- [AIM OF THE TASK]: Count up the lines below that include the string "computer" and report the number by itself.

☆ ☆ ☆ ☆ ☆

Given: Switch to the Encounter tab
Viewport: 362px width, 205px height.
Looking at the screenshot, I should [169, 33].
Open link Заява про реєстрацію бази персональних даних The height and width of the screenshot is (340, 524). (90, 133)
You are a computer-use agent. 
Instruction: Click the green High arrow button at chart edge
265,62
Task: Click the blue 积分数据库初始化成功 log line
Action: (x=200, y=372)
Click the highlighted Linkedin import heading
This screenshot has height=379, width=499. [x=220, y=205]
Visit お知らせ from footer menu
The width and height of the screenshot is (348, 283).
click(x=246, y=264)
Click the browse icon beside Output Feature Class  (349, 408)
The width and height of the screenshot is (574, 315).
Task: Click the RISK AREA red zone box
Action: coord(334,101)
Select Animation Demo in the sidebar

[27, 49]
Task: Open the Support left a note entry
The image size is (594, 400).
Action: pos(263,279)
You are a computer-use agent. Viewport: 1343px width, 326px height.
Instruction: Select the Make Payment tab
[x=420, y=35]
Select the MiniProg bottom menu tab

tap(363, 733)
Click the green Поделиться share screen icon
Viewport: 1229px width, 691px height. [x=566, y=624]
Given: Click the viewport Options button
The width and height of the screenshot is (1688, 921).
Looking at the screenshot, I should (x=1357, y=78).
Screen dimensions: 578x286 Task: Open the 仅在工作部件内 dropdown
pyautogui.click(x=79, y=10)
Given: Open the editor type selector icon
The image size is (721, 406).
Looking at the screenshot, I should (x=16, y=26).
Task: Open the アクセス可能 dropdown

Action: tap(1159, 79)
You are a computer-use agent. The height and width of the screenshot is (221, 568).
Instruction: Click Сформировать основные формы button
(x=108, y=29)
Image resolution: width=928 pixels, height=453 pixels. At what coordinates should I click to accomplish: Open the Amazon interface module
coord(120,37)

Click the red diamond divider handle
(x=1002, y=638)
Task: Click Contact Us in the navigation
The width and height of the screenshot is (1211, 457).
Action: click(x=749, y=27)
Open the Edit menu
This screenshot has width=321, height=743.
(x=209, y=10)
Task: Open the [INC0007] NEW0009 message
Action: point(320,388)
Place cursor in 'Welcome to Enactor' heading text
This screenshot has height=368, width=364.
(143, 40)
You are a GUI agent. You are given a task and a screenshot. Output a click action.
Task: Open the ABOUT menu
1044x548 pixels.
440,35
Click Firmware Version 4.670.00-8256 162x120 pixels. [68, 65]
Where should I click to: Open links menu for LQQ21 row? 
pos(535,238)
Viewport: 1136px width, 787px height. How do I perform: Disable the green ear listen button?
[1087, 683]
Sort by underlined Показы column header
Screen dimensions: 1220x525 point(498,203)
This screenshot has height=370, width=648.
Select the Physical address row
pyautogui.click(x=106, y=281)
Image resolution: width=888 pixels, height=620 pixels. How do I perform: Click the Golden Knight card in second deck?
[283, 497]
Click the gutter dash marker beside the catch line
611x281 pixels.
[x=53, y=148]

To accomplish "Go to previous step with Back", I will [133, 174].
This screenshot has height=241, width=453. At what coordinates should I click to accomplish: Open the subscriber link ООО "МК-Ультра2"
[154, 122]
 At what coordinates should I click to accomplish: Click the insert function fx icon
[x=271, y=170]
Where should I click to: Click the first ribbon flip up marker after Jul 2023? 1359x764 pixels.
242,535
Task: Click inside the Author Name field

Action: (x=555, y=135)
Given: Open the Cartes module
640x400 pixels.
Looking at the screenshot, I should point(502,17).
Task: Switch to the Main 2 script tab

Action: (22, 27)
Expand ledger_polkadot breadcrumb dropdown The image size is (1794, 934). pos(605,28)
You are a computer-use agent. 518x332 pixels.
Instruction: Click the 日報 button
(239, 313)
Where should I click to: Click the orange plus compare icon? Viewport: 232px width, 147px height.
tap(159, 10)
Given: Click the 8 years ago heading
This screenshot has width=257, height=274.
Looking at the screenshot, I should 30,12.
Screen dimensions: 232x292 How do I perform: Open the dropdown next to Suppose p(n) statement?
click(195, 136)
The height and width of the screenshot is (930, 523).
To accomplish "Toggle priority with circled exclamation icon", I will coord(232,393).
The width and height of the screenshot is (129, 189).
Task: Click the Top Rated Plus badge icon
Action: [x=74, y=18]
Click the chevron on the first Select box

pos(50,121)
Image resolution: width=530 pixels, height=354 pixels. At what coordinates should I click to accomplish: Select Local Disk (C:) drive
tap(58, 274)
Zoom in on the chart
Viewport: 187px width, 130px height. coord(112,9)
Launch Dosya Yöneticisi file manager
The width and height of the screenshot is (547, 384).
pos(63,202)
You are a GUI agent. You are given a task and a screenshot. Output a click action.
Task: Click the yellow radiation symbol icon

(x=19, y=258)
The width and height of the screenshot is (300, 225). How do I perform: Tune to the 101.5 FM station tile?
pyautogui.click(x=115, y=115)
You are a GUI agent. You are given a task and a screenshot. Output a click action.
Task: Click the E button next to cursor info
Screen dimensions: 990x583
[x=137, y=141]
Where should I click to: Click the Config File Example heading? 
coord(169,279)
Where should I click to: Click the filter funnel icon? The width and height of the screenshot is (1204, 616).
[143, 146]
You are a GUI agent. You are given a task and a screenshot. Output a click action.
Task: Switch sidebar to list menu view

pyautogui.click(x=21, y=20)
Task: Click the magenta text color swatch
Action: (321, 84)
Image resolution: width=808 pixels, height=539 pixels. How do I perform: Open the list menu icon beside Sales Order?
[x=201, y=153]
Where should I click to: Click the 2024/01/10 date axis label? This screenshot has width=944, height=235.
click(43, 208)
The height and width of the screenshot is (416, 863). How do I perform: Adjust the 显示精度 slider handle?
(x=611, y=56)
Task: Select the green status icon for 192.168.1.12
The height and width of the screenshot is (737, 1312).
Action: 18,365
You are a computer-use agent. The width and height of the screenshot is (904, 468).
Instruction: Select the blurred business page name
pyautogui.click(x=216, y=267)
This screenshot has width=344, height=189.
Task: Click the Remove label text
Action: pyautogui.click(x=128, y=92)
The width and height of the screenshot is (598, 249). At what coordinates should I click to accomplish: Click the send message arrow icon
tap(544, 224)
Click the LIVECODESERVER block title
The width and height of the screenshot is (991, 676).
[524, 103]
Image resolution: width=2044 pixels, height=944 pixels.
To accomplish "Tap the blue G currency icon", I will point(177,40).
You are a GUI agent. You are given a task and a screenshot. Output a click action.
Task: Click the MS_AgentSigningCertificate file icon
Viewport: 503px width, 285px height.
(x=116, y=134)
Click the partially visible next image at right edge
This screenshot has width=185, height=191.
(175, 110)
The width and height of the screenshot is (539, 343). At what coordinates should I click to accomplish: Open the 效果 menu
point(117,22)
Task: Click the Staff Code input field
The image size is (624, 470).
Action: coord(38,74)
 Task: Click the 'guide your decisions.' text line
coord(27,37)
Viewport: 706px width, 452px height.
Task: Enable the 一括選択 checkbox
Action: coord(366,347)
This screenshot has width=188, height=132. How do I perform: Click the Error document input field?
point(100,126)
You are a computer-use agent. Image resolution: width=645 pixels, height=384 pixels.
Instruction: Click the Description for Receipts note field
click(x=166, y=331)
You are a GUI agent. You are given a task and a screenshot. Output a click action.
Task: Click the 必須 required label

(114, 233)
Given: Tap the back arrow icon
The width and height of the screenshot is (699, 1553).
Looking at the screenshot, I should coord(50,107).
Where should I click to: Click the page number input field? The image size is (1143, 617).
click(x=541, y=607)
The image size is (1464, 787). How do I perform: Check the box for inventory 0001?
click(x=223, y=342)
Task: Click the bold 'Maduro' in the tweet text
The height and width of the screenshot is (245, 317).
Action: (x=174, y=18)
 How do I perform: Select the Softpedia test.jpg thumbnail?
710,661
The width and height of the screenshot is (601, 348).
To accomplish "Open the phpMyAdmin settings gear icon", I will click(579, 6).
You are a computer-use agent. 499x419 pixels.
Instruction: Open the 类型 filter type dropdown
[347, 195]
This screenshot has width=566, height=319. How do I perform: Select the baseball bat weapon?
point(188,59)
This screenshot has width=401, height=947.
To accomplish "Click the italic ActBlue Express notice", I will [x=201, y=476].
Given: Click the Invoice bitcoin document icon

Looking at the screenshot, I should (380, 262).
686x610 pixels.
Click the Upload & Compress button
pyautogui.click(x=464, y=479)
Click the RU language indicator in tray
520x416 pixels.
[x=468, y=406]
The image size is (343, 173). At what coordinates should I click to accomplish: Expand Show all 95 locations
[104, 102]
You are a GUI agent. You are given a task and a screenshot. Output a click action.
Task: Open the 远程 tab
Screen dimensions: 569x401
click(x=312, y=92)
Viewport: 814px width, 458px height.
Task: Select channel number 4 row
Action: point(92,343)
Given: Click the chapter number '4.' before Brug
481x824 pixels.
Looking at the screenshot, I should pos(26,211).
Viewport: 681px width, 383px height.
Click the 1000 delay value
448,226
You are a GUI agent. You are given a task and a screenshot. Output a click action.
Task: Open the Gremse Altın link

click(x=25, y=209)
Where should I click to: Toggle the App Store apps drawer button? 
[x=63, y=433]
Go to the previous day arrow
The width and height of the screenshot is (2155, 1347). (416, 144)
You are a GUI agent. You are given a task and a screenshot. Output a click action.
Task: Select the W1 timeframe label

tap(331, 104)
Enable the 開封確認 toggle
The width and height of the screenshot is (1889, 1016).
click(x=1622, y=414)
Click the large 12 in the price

☆ ☆ ☆ ☆ ☆

- [TASK ANSWER]: 7